- _Goal of the exercise_
The expected answer is every line from the material below that has the word "computer".

- _Data for processing_
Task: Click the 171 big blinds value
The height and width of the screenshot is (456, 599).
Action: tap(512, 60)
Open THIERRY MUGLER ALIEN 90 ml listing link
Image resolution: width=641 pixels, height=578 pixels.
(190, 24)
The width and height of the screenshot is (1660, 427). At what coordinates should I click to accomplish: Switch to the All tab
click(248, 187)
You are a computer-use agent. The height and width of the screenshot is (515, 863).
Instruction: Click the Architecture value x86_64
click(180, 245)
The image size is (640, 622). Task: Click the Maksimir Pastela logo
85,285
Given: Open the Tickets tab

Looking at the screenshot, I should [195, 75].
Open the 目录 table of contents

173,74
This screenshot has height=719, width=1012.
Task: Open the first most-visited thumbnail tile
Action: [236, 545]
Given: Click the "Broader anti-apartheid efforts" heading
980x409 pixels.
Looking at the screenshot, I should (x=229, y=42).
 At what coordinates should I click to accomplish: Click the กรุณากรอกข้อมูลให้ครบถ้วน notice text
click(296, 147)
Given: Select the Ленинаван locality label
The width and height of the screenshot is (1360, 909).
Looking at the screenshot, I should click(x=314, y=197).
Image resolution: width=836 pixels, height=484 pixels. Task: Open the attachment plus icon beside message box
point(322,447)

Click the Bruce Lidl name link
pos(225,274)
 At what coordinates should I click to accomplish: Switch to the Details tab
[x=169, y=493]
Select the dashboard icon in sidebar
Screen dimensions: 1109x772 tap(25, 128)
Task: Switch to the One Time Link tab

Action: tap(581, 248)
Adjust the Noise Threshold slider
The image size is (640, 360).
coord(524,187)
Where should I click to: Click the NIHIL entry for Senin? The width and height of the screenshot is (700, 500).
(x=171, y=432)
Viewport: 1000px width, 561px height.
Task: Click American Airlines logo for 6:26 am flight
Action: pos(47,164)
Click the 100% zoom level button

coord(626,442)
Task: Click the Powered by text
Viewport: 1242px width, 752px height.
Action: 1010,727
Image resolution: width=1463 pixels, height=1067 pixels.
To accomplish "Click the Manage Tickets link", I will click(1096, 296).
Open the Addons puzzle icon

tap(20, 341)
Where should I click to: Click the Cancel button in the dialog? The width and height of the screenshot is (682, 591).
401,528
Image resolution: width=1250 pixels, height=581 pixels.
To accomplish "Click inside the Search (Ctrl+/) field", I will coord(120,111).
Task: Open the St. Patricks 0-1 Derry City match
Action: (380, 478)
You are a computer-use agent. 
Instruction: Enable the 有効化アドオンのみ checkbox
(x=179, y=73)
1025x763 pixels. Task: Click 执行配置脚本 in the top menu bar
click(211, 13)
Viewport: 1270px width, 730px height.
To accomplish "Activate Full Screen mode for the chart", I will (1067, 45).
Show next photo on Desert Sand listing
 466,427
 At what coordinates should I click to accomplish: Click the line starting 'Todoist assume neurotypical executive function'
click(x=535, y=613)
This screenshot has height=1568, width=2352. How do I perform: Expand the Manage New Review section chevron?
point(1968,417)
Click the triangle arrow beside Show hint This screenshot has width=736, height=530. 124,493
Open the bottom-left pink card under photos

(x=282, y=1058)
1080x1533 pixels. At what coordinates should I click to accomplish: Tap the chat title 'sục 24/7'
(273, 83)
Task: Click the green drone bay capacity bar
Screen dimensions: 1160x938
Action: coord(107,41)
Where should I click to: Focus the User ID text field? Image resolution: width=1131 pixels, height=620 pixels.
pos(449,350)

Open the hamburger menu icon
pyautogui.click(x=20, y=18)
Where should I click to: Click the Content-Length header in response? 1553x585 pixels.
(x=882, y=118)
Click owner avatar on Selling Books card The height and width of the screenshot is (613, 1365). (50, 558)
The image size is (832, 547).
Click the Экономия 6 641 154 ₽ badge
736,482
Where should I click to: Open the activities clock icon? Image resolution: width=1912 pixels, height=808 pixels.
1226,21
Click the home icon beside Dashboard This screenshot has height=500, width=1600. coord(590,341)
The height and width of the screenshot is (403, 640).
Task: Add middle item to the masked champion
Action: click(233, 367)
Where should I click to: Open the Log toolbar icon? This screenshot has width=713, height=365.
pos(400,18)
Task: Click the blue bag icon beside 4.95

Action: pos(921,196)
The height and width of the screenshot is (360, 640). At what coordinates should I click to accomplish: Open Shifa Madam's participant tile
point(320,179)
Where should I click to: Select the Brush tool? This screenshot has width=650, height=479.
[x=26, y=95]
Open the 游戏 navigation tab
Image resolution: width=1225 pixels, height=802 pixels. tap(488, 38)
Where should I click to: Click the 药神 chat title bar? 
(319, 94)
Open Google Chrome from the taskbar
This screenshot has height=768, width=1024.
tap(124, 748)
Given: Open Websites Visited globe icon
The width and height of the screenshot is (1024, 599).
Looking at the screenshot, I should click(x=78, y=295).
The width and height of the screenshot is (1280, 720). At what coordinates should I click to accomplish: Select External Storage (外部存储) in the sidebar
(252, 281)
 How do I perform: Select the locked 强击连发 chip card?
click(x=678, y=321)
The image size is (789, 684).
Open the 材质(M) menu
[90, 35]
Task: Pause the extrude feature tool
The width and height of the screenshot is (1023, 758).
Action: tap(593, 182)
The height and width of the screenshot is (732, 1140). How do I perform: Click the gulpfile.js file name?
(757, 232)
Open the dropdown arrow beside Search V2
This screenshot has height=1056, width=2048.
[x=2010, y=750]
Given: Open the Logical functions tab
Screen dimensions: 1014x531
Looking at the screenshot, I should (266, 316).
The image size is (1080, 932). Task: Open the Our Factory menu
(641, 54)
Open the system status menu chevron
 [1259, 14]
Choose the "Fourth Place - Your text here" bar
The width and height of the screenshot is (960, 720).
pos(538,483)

- _Answer to this exercise_
You are a computer-use agent. The height and width of the screenshot is (515, 863).
You are a computer-use agent. 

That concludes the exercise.